Niblett was not a case in which it was contended that there had been any non- compliance with ss 204(1) or 205(1). The questions raised by the submissions made in these proceedings were not argued in that case. The observations, ``These particulars include the dates upon which the tax was due and payable'', are arguably inconsistent with the decisions of the High Court. Section 177(1) provides, inter alia, that production of the copy Notice shall be conclusive evidence of the due making of the assessment and that the amount and all of the particulars of the assessment are correct. It does not provide that it shall be conclusive evidence of all of the particulars set forth in the Notice of Assessment. The observations do not appear to take into account the distinction between the assessment and the Notice of Assessment. The Notice contains matter additional to the amount of taxable income and of the tax payable thereon.

It could be said that the fixing of the due and payable date is not part of the process of assessment. It is a step taken independently of that process. It may be argued that a taxpayer can contend that assessed tax is not due and payable without challenging the validity of the assessment of that tax. The operation of section 177 is confined to the assessment process which involves the ascertainment of the amount of tax payable by the taxpayer. Sections 204(1) and 205(1) operate in the area of collection and recovery of tax after it has been assessed. Under these provisions, the Commissioner is exercising a power to make assessed tax become ``due and payable''. It would be surprising if the legislature intended to preclude the Court from considering whether or not the exercise of these powers complied with the statutory requirements. If the Court was precluded from doing so, the Commissioner would be at liberty to override the provisions and disregard compliance with them according to his whim (
McDonald v Commr for Business Franchises (1992) 67 ALJR 55).

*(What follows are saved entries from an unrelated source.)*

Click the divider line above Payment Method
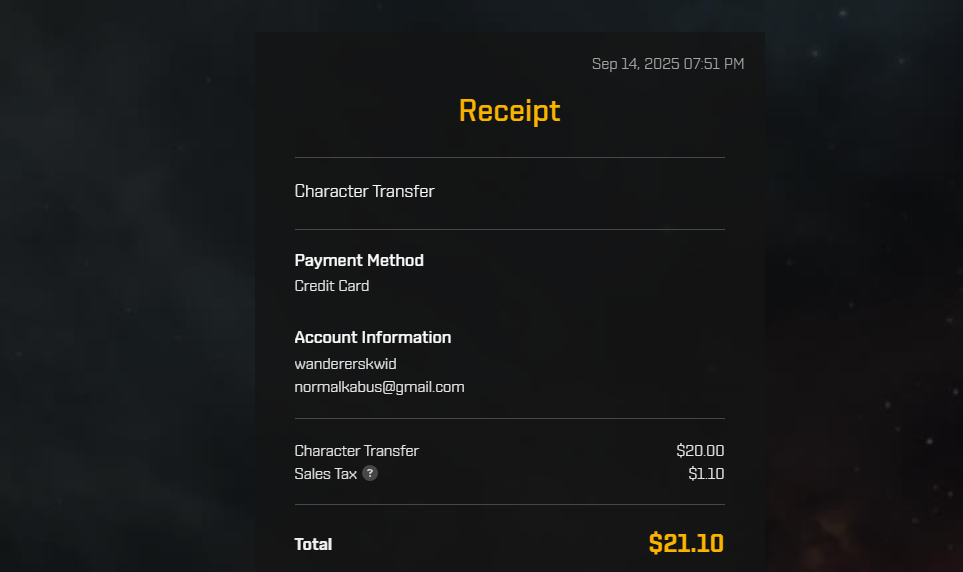This screenshot has width=963, height=572. 509,230
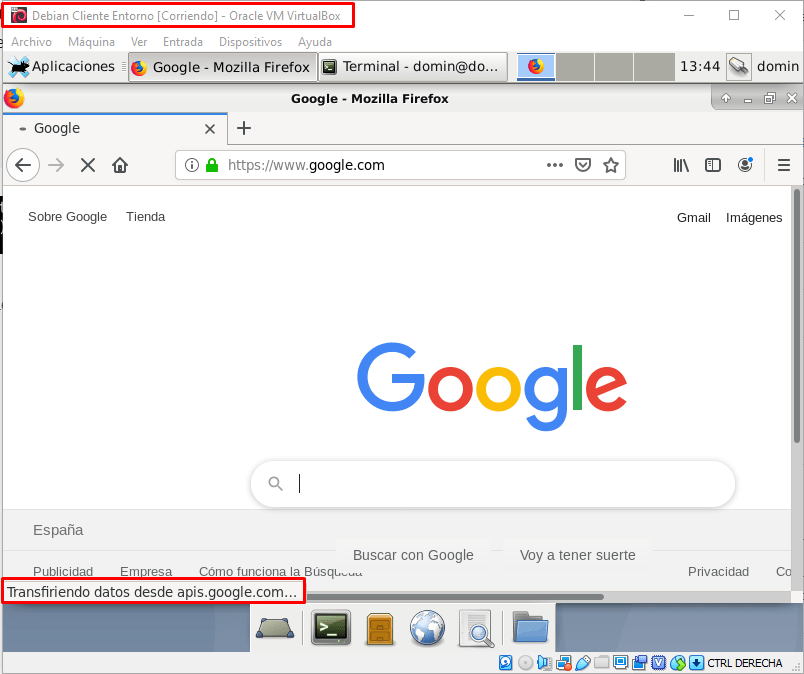This screenshot has width=804, height=674.
Task: Open the Firefox hamburger menu
Action: click(x=784, y=166)
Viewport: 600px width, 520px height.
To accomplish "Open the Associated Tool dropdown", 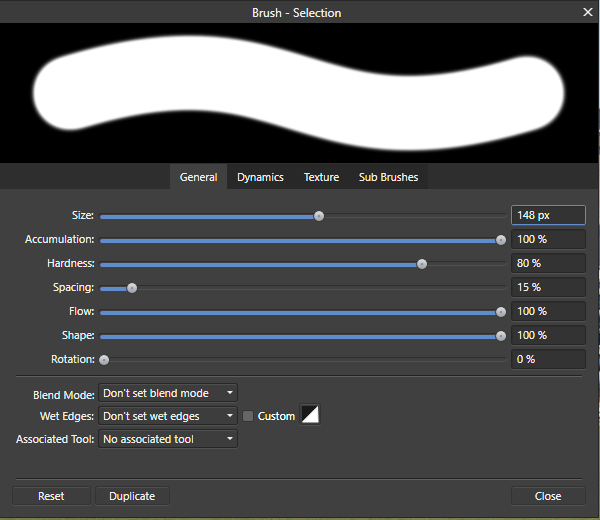I will pyautogui.click(x=168, y=439).
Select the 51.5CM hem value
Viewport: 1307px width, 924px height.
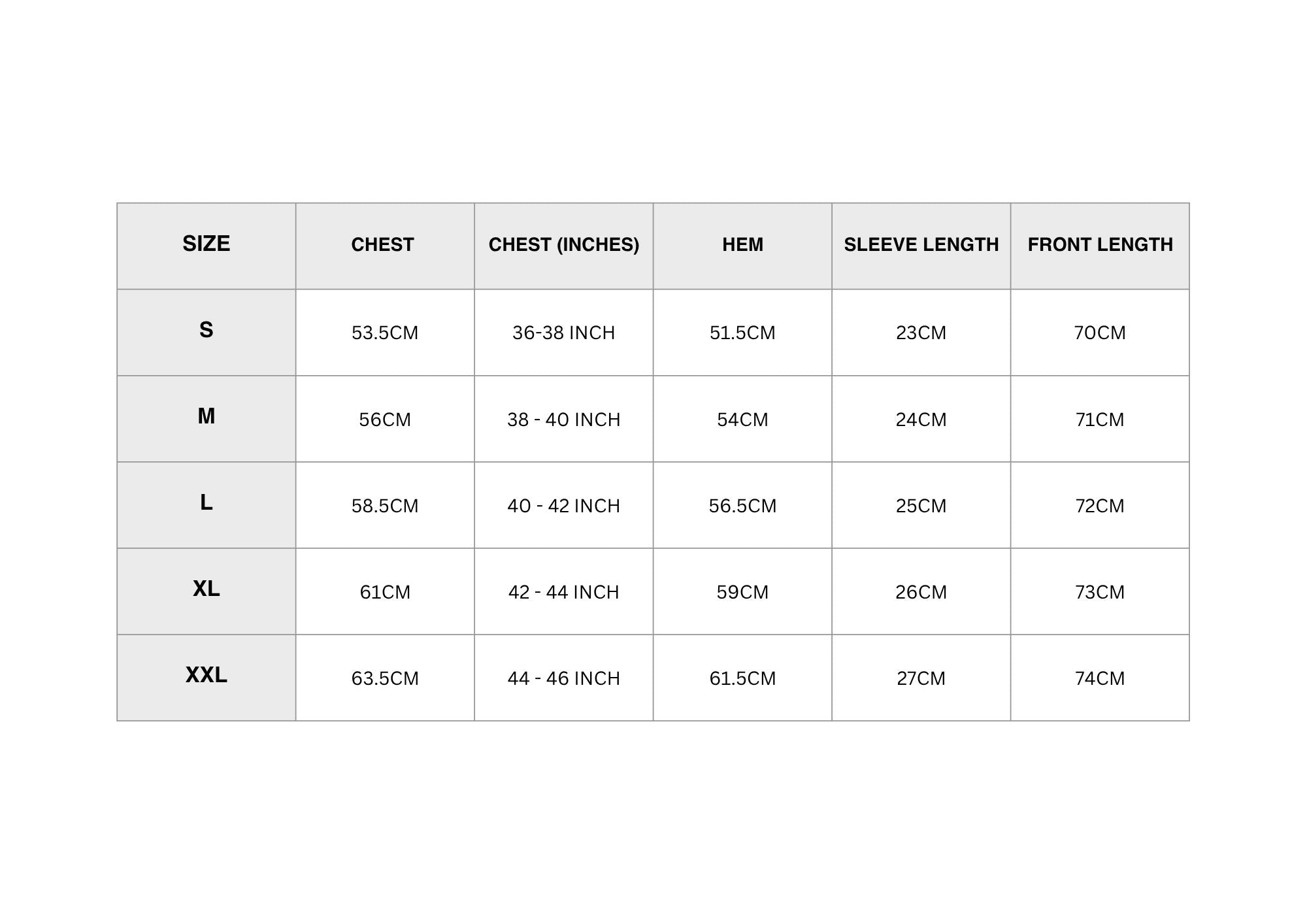(x=742, y=333)
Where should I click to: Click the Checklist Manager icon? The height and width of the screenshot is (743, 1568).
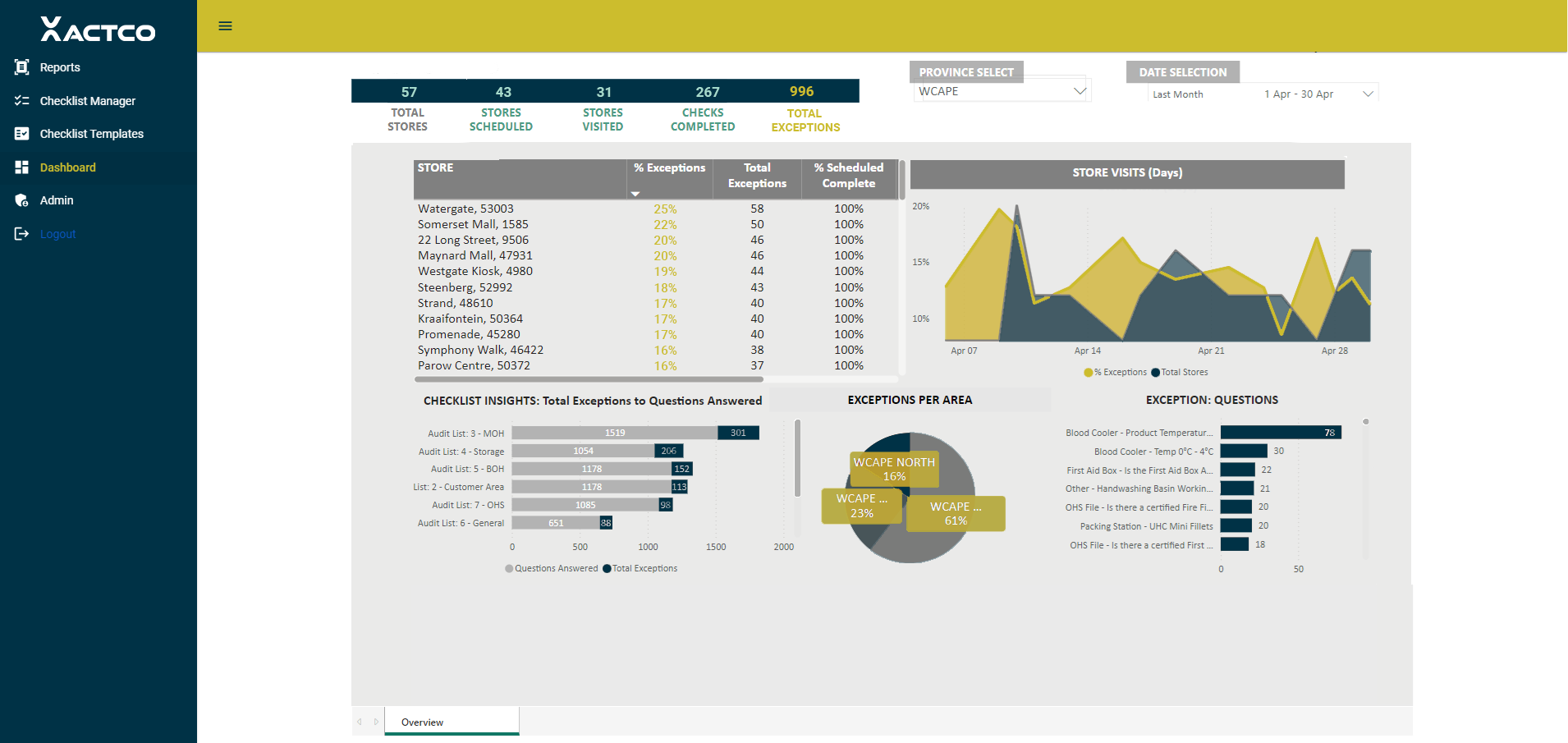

For the purposes of this application, it is not necessary to reach any final conclusion on the arguments put by the parties. It is sufficient for present purposes to conclude that submissions made on behalf of the defendant are arguable. In the circumstances of this case, it seems to me to be arguable that the assessed tax has not become due and payable and that the defendant was not liable to pay it at the date of the filing of the originating process. If that is the case, the originating process is premature and liable to be dismissed.

The defendant has made other submissions. The submissions have been expressed in some detail and may be found in the written submissions prepared by counsel for the defendant. As an alternative to the setting aside of the default judgment, the defendant has sought a stay of execution of the judgment, pending the resolution of the defendant's rights of objection, under the tax legislation. In the light of the conclusions that I have reached, no further observations need be made concerning these submissions.


ATC 4538

When all of the relevant circumstances of this case have been weighed up, it seems to me, that the interests of justice require that the judgment be set aside.

Therefore, I order that the default judgment be set aside. I give leave to the plaintiff to file an Amended Statement of Claim within 7 days. The defendant is to file his Defence within 21 days.

I make no order as to the costs of the application. It seems to me that this is the appropriate order having regard to the particular facts and circumstances of this case. Subsequent to the conclusion of the hearing, the plaintiff brought to my attention a ``special claim for costs'' made by it (see letter dated 8 July 1993 from counsel for the plaintiff). In reaching my decision as to costs, I have taken this ``special claim'' into account.

Exhibits may be returned after 28 days.